First Look: Microsoft Healthcare Bot
On February 7th, 2019, Microsoft announced the availability of a new SaaS chatbot offering designed for use in the healthcare industry. They designed it to be a very fast-to-market conversational AI with built-in healthcare language models, terminology, and be compliant with security standards in the industry (HIPAA, ISO 27001, ISO 27018, CSA Gold, GDPR).
Mid-March I began my exploration into this offering and started building my first “Scenario.” Once you have created a bot, you are delivered to a new portal and are quickly presented with a showing of pre-baked templates for you to modify and make your own. At the time there were three available and four listed as coming soon.
I decided to start with the Provider Lookup scenario. Once I created the scenario, I was then taken to a well-designed CMS tool for building it. The tool displays the conversation as a flowchart that can be navigated and tested. The various nodes have different appearances based on their behavior, whether it be a prompt, action, route, decision, etc. Double clicking on the nodes opens a modal for that specific node allowing you to configure its behavior. In the image below you can see the flowchart, the chat window, the console, and the immediate window. These tools all make it very simple to modify your scenario. As the conversation runs you can also track your state with the highlighted nodes as the green border follows your actions and the blue outlined node is where I started.

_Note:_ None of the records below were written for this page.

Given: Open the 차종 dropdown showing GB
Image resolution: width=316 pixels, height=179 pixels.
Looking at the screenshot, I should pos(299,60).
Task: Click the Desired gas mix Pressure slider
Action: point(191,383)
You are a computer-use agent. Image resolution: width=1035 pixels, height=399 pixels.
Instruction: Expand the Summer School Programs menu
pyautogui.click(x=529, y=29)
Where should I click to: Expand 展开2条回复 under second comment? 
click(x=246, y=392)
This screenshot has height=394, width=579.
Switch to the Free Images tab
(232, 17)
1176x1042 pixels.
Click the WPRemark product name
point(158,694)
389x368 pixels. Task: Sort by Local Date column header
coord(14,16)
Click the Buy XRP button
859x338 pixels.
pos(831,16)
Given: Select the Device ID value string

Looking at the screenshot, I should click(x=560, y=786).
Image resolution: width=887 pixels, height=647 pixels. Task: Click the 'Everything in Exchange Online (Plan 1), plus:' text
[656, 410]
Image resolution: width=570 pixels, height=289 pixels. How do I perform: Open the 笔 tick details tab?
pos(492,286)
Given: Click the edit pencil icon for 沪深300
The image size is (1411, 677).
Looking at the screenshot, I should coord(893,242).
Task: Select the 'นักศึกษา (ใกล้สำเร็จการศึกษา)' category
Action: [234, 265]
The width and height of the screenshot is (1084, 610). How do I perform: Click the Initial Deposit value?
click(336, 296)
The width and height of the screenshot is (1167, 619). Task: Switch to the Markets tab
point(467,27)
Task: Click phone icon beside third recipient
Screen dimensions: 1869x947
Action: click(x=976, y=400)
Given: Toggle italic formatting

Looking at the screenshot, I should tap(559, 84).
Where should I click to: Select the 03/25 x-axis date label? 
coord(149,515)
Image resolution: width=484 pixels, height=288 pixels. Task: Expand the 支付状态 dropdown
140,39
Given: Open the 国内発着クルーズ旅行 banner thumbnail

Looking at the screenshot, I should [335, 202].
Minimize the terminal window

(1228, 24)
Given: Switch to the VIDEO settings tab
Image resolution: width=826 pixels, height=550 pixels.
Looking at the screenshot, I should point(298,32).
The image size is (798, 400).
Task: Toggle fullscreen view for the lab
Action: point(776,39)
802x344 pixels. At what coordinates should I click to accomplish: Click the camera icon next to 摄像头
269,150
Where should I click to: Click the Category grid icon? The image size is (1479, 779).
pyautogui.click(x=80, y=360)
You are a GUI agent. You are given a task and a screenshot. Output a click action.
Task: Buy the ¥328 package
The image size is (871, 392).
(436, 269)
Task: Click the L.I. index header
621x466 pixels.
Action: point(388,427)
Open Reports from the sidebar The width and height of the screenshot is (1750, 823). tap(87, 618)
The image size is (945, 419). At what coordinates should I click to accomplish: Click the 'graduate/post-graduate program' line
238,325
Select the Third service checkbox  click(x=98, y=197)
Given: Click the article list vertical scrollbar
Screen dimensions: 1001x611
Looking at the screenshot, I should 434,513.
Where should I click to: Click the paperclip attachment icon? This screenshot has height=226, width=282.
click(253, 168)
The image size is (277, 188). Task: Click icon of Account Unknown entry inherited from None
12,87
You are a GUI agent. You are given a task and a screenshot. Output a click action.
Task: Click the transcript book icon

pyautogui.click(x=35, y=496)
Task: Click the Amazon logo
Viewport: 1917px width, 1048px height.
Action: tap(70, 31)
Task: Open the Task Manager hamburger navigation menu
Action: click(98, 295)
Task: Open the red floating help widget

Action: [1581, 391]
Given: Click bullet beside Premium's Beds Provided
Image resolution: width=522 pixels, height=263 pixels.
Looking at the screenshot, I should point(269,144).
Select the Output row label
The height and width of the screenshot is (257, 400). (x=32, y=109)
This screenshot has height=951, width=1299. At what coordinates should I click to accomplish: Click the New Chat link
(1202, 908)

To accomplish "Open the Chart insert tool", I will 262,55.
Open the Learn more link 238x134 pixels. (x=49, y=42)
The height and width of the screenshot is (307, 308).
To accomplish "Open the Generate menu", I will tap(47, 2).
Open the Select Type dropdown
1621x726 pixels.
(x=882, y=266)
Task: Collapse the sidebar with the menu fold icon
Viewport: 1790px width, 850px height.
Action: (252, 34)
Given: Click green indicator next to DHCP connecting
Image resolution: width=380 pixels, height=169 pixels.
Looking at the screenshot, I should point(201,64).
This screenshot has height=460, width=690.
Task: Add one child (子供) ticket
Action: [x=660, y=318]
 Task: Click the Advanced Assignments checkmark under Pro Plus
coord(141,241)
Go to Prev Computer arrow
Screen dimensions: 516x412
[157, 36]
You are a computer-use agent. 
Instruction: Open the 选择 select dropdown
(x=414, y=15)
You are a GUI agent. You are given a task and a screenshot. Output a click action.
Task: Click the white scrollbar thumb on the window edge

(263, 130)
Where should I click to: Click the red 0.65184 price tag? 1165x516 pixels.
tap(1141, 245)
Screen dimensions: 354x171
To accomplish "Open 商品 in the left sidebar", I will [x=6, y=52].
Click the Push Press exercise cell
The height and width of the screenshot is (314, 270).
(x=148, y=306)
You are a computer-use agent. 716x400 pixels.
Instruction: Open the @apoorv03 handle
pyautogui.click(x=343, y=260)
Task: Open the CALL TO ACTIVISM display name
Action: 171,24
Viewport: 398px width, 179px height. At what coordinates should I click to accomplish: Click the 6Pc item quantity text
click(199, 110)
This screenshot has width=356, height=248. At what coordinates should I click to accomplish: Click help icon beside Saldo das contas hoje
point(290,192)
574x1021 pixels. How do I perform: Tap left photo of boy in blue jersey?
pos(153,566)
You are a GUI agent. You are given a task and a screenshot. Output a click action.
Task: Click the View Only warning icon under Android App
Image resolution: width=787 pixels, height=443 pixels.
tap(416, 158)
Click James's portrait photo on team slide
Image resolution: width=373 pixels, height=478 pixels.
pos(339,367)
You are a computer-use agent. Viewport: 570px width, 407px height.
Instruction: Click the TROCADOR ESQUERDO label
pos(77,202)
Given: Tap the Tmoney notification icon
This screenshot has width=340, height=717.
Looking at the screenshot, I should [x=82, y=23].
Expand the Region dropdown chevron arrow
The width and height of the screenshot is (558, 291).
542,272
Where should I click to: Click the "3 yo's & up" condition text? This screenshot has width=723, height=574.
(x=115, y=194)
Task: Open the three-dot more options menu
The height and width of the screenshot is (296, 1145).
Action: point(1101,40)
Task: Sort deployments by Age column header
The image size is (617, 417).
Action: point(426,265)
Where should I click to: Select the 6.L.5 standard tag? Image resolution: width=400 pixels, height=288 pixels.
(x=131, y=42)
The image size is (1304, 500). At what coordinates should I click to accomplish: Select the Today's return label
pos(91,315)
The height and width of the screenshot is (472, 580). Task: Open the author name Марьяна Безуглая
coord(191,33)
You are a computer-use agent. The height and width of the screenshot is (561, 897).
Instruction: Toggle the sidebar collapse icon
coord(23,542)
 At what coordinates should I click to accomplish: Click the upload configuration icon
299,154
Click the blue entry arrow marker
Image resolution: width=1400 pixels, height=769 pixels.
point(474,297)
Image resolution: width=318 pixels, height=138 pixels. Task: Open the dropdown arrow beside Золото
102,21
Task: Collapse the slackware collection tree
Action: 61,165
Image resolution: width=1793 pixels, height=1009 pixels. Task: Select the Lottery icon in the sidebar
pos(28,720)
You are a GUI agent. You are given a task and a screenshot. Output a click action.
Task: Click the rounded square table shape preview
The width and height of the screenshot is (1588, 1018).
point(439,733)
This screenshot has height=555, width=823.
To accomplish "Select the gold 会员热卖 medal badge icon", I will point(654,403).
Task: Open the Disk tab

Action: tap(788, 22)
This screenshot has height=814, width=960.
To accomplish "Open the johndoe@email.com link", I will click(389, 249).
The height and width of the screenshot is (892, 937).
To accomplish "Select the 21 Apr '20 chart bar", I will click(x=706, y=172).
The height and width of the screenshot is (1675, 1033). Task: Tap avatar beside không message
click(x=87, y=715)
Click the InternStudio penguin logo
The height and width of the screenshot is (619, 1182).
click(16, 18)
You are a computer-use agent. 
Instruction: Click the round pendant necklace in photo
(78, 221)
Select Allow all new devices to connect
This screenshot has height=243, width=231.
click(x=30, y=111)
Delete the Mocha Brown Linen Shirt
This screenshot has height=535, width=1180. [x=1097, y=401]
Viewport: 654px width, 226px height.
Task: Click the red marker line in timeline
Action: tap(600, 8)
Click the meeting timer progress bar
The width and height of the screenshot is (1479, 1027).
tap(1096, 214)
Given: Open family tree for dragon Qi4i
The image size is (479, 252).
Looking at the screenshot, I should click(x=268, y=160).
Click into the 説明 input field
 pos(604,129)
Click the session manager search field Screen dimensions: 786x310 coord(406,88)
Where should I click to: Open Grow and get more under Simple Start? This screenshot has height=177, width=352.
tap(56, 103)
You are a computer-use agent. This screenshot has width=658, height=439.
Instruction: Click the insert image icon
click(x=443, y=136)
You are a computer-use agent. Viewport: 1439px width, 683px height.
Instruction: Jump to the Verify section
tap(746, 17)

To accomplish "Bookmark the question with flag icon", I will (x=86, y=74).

I’m not sure if it was by design or just by luck, but this specific scenario did a really great job of illustrating how to call a third-party service, display cards or choices to the user, and how to behave given the choices made by the user. Given those pointers, I was able to stand up a service for our company which would find providers based on specialty, location, and gender, and then replace the mock one in the template and finally make small adjustments to the flow which made it my own.
At this point I felt really good about it and wanted to publish the bot so I could demo it to my HR team. Also worth noting was that up to this point I basically never left that CMS page. So now I made my way back to the menus and went about trying to deploy this bot. During the exploration, I found another chat that could be used to test my bot. I opened it and said “hello,” to which I was expecting the dialog I had worked so hard on to ask me about helping me find a health provider and I was sorely mistaken as the bot simply replied “Hi! How can I help?” Now I was confused, and so I asked it to help me find a provider to which it answered that it didn’t know what I meant. I realized I needed to re-evaluate all of the functionality and see where I had gone wrong.
As it turned out, since I was pointed at scenarios right away, I had lost scope of what this offering was, it is a complete healthcare conversational AI with many features. I had made a single new feature and just didn’t know how to reach it. After a little digging, I found the language models menu and this is where I really realized the power this bot had out of the box. By default all of the options were on and available when chatting with the bot, some showed being hit with use of regular expressions and some built-in, which likely means a LUIS driven domain.
Given this discovery, I immediately reopened the testing panel and prodded the bot about having a fever, and it followed up with a series of questions and then gave me recommendations based on my input. So now I began to understand this platform more fully. Microsoft has provided this jumping off point, you can take advantage of the features or not, and then you can add as many additional scenarios as you want. I added my scenario using a regex trigger, there was the option to have a LUIS model, but I passed given the nature of this exploration, then I went back to the chat and now I could ask for help finding a provider and my scenario played out. At this stage, I completed the modifications I would make to my demo but continued to explore and be surprised by this feature-rich offering.
Here are the major features that I discovered:
- Custom scenarios with the CMS
- Model Binding through LUIS, Regex, or QnA Maker(preview)
- Localization – this is amazing as the framework compiles a single list of all responses and has many of them already converted to many languages
- Configuration of
- Medical Scenarios such as
- Asking about pregnancy
- How to handle gender
- Whether or not to display triage information, suggested care, and possible causes
- Compliance such as
- Handling user privacy – personal data, conversation history, data management, and data retention
- Handling security and conversation timeout
- Handling terms and consent
- Conversation items such as
- Default messages for various scenarios
- Adding feedback options
- Configuring interrupting options
- Configuring cognitive services like spell check
- Configuring Human Hand-off scenarios
- Medical Scenarios such as
- Integration Items
- Data connections
- Predefined reports on usage, utterances, triage info, and custom scenario
- Feedback reports
- Unrecognized utterance tracking
- Managing Users
- Audit Trails and portal user management
- Asset catalog
- Files and global variables for bot consumption
This is a really powerful and easy to use platform if you are working in the healthcare sector. I would definitely lean on this if I wanted to get a robust bot to market quickly. I am excited to see this platform evolve as it comes out of public preview and whether or not Microsoft rolls out this SaaS model for other domains.